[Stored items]
= Beginning of Section =
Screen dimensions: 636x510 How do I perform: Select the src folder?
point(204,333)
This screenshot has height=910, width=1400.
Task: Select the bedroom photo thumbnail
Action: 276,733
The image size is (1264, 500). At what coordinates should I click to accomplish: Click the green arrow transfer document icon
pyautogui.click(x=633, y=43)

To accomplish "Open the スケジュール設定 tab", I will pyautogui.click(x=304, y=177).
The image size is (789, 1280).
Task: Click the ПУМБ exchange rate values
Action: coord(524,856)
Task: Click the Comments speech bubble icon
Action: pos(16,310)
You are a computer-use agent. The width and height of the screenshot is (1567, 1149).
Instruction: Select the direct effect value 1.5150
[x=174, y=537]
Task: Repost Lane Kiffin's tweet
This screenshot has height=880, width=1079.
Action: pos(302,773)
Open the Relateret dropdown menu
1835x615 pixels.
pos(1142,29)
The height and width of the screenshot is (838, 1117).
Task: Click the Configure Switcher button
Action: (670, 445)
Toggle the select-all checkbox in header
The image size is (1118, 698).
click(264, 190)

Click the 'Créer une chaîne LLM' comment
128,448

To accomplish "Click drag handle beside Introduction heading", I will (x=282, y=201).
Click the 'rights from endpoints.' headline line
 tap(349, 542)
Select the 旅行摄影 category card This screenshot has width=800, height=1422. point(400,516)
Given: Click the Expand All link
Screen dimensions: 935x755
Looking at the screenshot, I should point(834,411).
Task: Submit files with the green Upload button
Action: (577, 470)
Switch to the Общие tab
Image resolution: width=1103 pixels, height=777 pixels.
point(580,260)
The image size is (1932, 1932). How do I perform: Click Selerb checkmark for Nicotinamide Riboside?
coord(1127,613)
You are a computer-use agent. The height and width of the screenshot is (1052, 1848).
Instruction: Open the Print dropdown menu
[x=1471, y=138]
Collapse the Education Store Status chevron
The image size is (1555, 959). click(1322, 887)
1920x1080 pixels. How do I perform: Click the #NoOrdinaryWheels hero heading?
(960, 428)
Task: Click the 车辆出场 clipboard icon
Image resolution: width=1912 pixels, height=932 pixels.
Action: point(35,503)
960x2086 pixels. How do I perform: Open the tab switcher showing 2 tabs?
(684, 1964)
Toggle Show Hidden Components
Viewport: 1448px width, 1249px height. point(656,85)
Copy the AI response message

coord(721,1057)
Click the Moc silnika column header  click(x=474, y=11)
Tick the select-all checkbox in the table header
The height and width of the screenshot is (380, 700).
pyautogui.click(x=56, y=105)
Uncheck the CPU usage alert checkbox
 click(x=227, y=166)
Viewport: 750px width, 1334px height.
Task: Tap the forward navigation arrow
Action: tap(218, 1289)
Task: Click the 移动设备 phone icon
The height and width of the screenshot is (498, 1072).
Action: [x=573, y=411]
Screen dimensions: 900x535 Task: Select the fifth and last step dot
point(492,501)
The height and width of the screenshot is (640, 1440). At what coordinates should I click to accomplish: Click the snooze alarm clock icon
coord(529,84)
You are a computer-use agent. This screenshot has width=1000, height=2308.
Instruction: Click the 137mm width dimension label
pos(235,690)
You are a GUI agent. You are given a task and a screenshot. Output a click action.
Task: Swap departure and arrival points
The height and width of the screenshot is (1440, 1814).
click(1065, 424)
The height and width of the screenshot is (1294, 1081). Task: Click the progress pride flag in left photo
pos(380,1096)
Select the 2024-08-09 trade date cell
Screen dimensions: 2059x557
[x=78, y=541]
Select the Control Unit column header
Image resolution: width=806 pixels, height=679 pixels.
= End of Section =
**WHAT YOU HAVE TO DO**
Restating every entry above word for word is the whole task.

**WORKED SOLUTION**
Screen dimensions: 636x510 How do I perform: Select the src folder?
point(204,333)
This screenshot has height=910, width=1400.
Task: Select the bedroom photo thumbnail
Action: 276,733
The image size is (1264, 500). At what coordinates should I click to accomplish: Click the green arrow transfer document icon
pyautogui.click(x=633, y=43)

To accomplish "Open the スケジュール設定 tab", I will pyautogui.click(x=304, y=177).
The image size is (789, 1280).
Task: Click the ПУМБ exchange rate values
Action: coord(524,856)
Task: Click the Comments speech bubble icon
Action: pos(16,310)
You are a computer-use agent. The width and height of the screenshot is (1567, 1149).
Instruction: Select the direct effect value 1.5150
[x=174, y=537]
Task: Repost Lane Kiffin's tweet
This screenshot has height=880, width=1079.
Action: pos(302,773)
Open the Relateret dropdown menu
1835x615 pixels.
pos(1142,29)
The height and width of the screenshot is (838, 1117).
Task: Click the Configure Switcher button
Action: (670, 445)
Toggle the select-all checkbox in header
The image size is (1118, 698).
click(264, 190)

Click the 'Créer une chaîne LLM' comment
128,448

To accomplish "Click drag handle beside Introduction heading", I will (x=282, y=201).
Click the 'rights from endpoints.' headline line
 tap(349, 542)
Select the 旅行摄影 category card This screenshot has width=800, height=1422. point(400,516)
Given: Click the Expand All link
Screen dimensions: 935x755
Looking at the screenshot, I should point(834,411).
Task: Submit files with the green Upload button
Action: (577, 470)
Switch to the Общие tab
Image resolution: width=1103 pixels, height=777 pixels.
point(580,260)
The image size is (1932, 1932). How do I perform: Click Selerb checkmark for Nicotinamide Riboside?
coord(1127,613)
You are a computer-use agent. The height and width of the screenshot is (1052, 1848).
Instruction: Open the Print dropdown menu
[x=1471, y=138]
Collapse the Education Store Status chevron
The image size is (1555, 959). click(1322, 887)
1920x1080 pixels. How do I perform: Click the #NoOrdinaryWheels hero heading?
(960, 428)
Task: Click the 车辆出场 clipboard icon
Image resolution: width=1912 pixels, height=932 pixels.
Action: point(35,503)
960x2086 pixels. How do I perform: Open the tab switcher showing 2 tabs?
(684, 1964)
Toggle Show Hidden Components
Viewport: 1448px width, 1249px height. point(656,85)
Copy the AI response message

coord(721,1057)
Click the Moc silnika column header  click(x=474, y=11)
Tick the select-all checkbox in the table header
The height and width of the screenshot is (380, 700).
pyautogui.click(x=56, y=105)
Uncheck the CPU usage alert checkbox
 click(x=227, y=166)
Viewport: 750px width, 1334px height.
Task: Tap the forward navigation arrow
Action: tap(218, 1289)
Task: Click the 移动设备 phone icon
The height and width of the screenshot is (498, 1072).
Action: [x=573, y=411]
Screen dimensions: 900x535 Task: Select the fifth and last step dot
point(492,501)
The height and width of the screenshot is (640, 1440). At what coordinates should I click to accomplish: Click the snooze alarm clock icon
coord(529,84)
You are a computer-use agent. This screenshot has width=1000, height=2308.
Instruction: Click the 137mm width dimension label
pos(235,690)
You are a GUI agent. You are given a task and a screenshot. Output a click action.
Task: Swap departure and arrival points
The height and width of the screenshot is (1440, 1814).
click(1065, 424)
The height and width of the screenshot is (1294, 1081). Task: Click the progress pride flag in left photo
pos(380,1096)
Select the 2024-08-09 trade date cell
Screen dimensions: 2059x557
[x=78, y=541]
Select the Control Unit column header
Image resolution: width=806 pixels, height=679 pixels.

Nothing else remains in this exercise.